ОТРЫВОК ТЕКСТА -
——

В этом же документе подчеркивалось, что в капиталистических странах происходят многообещающие события. Особенно обнадеживало Громыко то, что правительства западных государств повернулись лицом к разрядке. И хотя шла война во Вьетнаме, Громыко и другие советские дипломаты, в том числе посол СССР в Вашингтоне Анатолий Добрынин и руководитель отдела США в Министерстве иностранных дел Георгий Корниенко, поддерживали идею переговоров с администрацией Джонсона {779} . Постепенно и сам Брежнев стал понимать, что политика разрядки и переговоры с капиталистическими державами — это кратчайший путь к тому, чтобы стать успешным государственным деятелем и получить международное признание. Однако понадобилось несколько лет, отмеченных рядом кризисов и потрясений в Европе и Азии, чтобы советско-американские переговоры начали давать ощутимые результаты.
«Я искренне хочу мира»

——

ИСХОДНЫЕ МАТЕРИАЛЫ -
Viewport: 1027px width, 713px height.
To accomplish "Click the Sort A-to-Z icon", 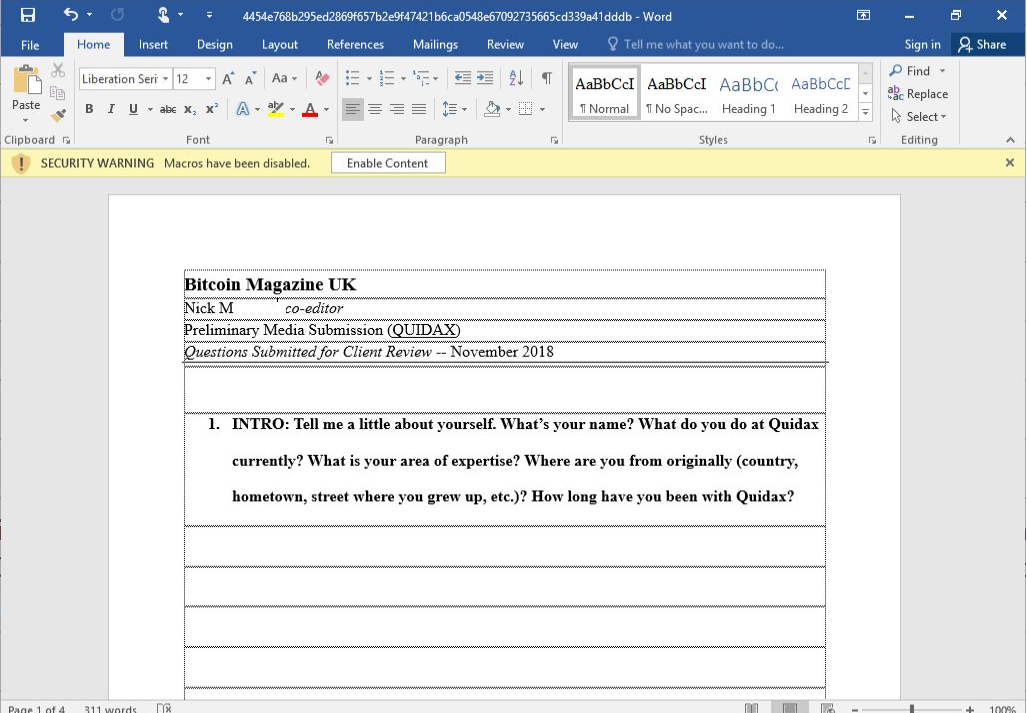I will (516, 79).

——

ЗАДАНИЕ A - Перескажите отрывок в двух предложениях.
ЗАДАНИЕ B - Воспроизведите из отрывка слово в слово всё, начиная с «В этом же документе» и заканчивая «давать ощутимые результаты.».
ЗАДАНИЕ C -
Ответьте на вопросы по отрывку.
(i) Кто был послом СССР в Вашингтоне?
(ii) Какой отдел в Министерстве иностранных дел возглавлял Георгий Корниенко?
(iii) В каких частях света происходили кризисы и потрясения, о которых говорится в конце отрывка?
Исходные материалы здесь не понадобятся.

ИТОГОВЫЙ ОТВЕТ A - Громыко обнадеживало, что правительства западных стран повернулись к разрядке, и вместе с Добрыниным и Корниенко он поддерживал идею переговоров с администрацией Джонсона, хотя шла война во Вьетнаме. Брежнев постепенно понял, что разрядка и переговоры — кратчайший путь к успеху и международному признанию, но ощутимые результаты советско-американские переговоры дали лишь через несколько лет, отмеченных кризисами в Европе и Азии.

ИТОГОВЫЙ ОТВЕТ B -
В этом же документе подчеркивалось, что в капиталистических странах происходят многообещающие события. Особенно обнадеживало Громыко то, что правительства западных государств повернулись лицом к разрядке. И хотя шла война во Вьетнаме, Громыко и другие советские дипломаты, в том числе посол СССР в Вашингтоне Анатолий Добрынин и руководитель отдела США в Министерстве иностранных дел Георгий Корниенко, поддерживали идею переговоров с администрацией Джонсона {779} . Постепенно и сам Брежнев стал понимать, что политика разрядки и переговоры с капиталистическими державами — это кратчайший путь к тому, чтобы стать успешным государственным деятелем и получить международное признание. Однако понадобилось несколько лет, отмеченных рядом кризисов и потрясений в Европе и Азии, чтобы советско-американские переговоры начали давать ощутимые результаты.

ИТОГОВЫЙ ОТВЕТ C -
(i) Анатолий Добрынин.
(ii) Отдел США.
(iii) В Европе и Азии.